I’ve tried dating apps, since that’s the avenue most people my age take yet not avail. I don’t get matches with real people at all and my experience with online dating is practically harmonious with my real life experience. I’m just invisible.
Anyway, I just want some realistic and useful advice, I still do have a little bit of hope but it’s slowly slowly dwindling.
Thank you
Phantom of the Soccer Pitch
DEAR PHANTOM OF THE SOCCER PITCH: I’m going to start by pointing out that I get variations on this letter more or less constantly. In fact, if I had a nickel for every time I got a “I’m too ugly to ever date” letter — usually from someone who’s completely average at worst — I’d be having mecha fights with Elon Musk off the coast of Los Angeles. And that’s before I get to the folks on Twitter, the NerdLove Facebook groups and elsewhere.
For all that we talk about unrealistic beauty standards for women — and don’t get me wrong, they absolutely exist — men tend to have incredibly twisted ideas not just about their own looks but also what women find attractive. The incel community in particular has this down to a pseudoscience, inventing new, exacting forms of phrenology that would be fascinating from an anthropological standpoint… if it didn’t come from places of curdled hatred and rage.
The idea that “a few millimeters of bone” is all that differentiates someone from being a sex god and being completely unf--kable leads dudes to drastically overrate their own ugliness, often to the point of absurdity. You expect someone who looks like Deadpool crossed with a rotting avocado and what you actually get is… someone who’s completely unremarkable. Weak jaws turn out to be just not being as lantern-jawed as Bruce Campbell, weird noses are usually well within the norm, sunken eyes tend to be more of an issue of replacing sleep with caffeine and so on. Most of the time, the issues that folks have aren’t that they’re irredeemably ugly, it’s their attitude and their presentation. Every time I’ve seen people insist that they’re too ugly to date, they’re wearing clothes that don’t fit, had nothing approaching a sense of style and often looked like they hadn’t seen the business end of a washing machine in days. Their hair is a greasy mess and they look (and on many occasions, smell) like hygiene is something that happens to other people.

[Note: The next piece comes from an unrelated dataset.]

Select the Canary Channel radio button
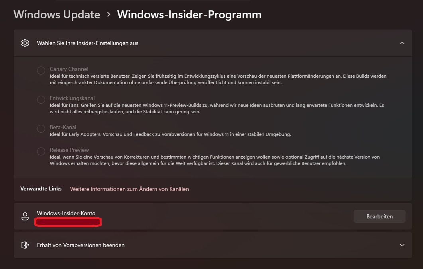Viewport: 423px width, 269px height. [41, 71]
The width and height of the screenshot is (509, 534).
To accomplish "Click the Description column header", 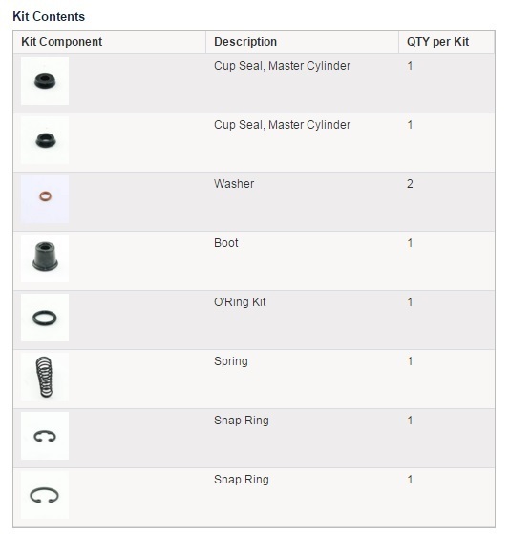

Similarly, their attitude — both explicit and implicit — ends up being what drives people off, far more than any issue with their looks. For all that people mock the “Virgin Walk/Chad Stride” meme, there’s a part of it that is accurate:
The “head down, refusing to look at anyone, closed off ” posture of the “virgin” is classic “don’t talk to me” body language. It radiates irritation and unhappiness — all of which pushes people away and encourages them to not engage with the person walking or standing like that. That body language tends to be the visual representation of the sort of negative attitude makes people want to keep their distance. After all, negative people tend to be emotional black holes; they suck the life out of the room and make other people feel uncomfortable.
So as I said, POSP, I’m skeptical that you are some mutant, fresh from a remake of The Hills Have Eyes. I think that the far likelier issue, both in person and with online dating, is about how you present yourself. Lighting alone can transform someone from a goblin to a sexual dynamo.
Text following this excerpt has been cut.